TOP has made the Bharatiya Janata Party (BJP) sweat a lot in the last four years. There have been various instances of severe price fluctuations in many states. To solve this problem, Finance Minister Arun Jaitley announced Operation Greens with a outlay of Rs 500 crore in his latest budget speech.

Operation Greens is reminiscent of Operation Flood which unleashed White Revolution in the country propelling it from a laggard in milk production in 1966 to the world’s highest producer, surpassing the United States in 1998. The Amul Model as it came to be known was a result of visionary leadership of Lal Bahadur Shastri and exemplary execution of Verghese Kurien.

Can India replicate the Amul model for TOP?

India’s leading agriculture economist Ashok Gulati believes it’s not impossible. The economics of TOP and dairy market tells us clearly where the problem lies. “In the case of milk, the producers get more than 75 per cent of what consumers pay,” Gulati writes in his Indian Express column today (19 February). On the other hand, TOP farmers get less than 25 per cent of what consumers pay in major cities because of lack of modern storage facilities and weak links between processing and organised retailing. “Operation Greens needs to ensure that farmers receive at least 60 per cent of what consumers pay,” Gulati adds.

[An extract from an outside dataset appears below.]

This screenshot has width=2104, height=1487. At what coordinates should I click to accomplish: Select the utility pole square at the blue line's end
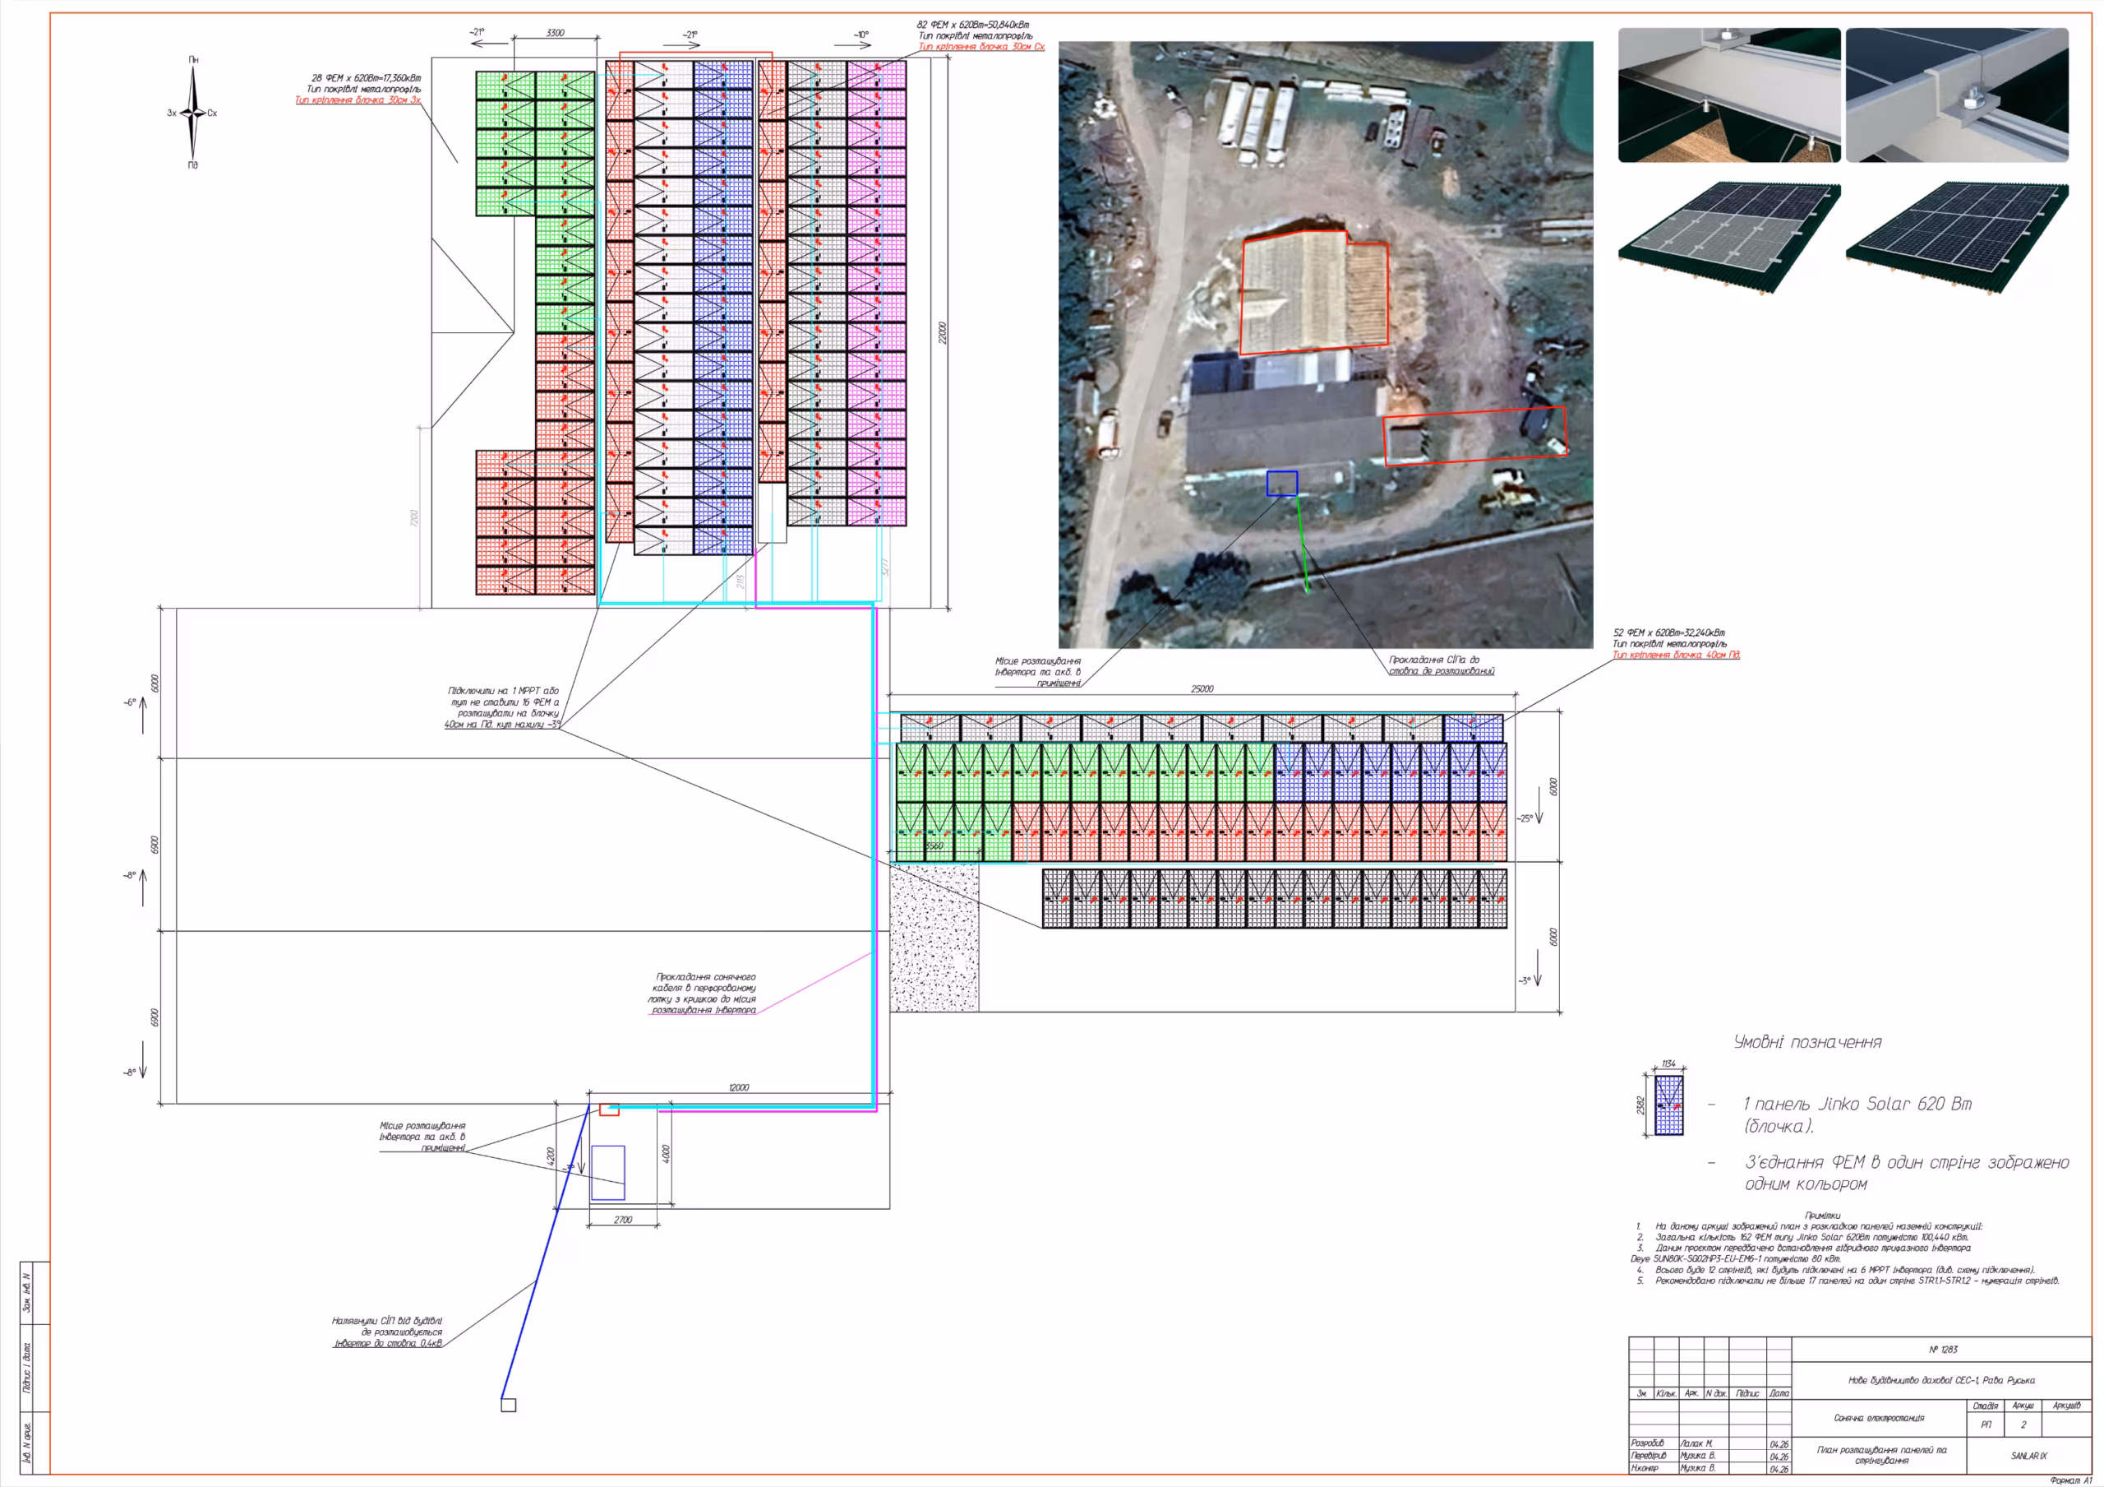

Gulati suggests three basic principles that Operation Greens can borrow from the success of Operation Flood to achieve its objectives.

First, weeding out intermediaries between farmers and consumers by seamlessly linking consumption centres of production centres. Thousands of Farmer Producer Organisations (FPOs) can bring TOP farmers under their umbrella and become the centres of aggregation ‘of commodities, assaying, sorting, grading, and even packing with bar codes, reflecting their traceability.’ Various incentives to private sector can be provided to encourage building back-end infrastructure.

Second, encouraging investment in warehouses, cold storage facilities to reduce wastage. Gulati explains that wastage in cold storage for onions is often less than 10 per cent compared to the 25-30 per cent wastage in traditional storage facilities on farmers’ fields. The government will have to work towards facilitating building of these critical storage facilities.

Third, linking processing industry with organised retailing. “Processing industry adds value and absorbs surpluses,” Gulati writes. Usually, the difference between price that consumers pay and the price farmers get is huge due to lack of value addition. Fixing processing industry and empowering and encouraging farmers to take lead on this front can go a long way in bridging the price gap.

Apart from these three basic principles, Gulati also reminds us of another key element that ushered in white revolution: the man behind Operation Flood Verghese Kurien. “Operation Greens would need a champion to implement this vision and strategy with honesty, another Kurien, for at least three to five years. A babu will not work,” he concludes.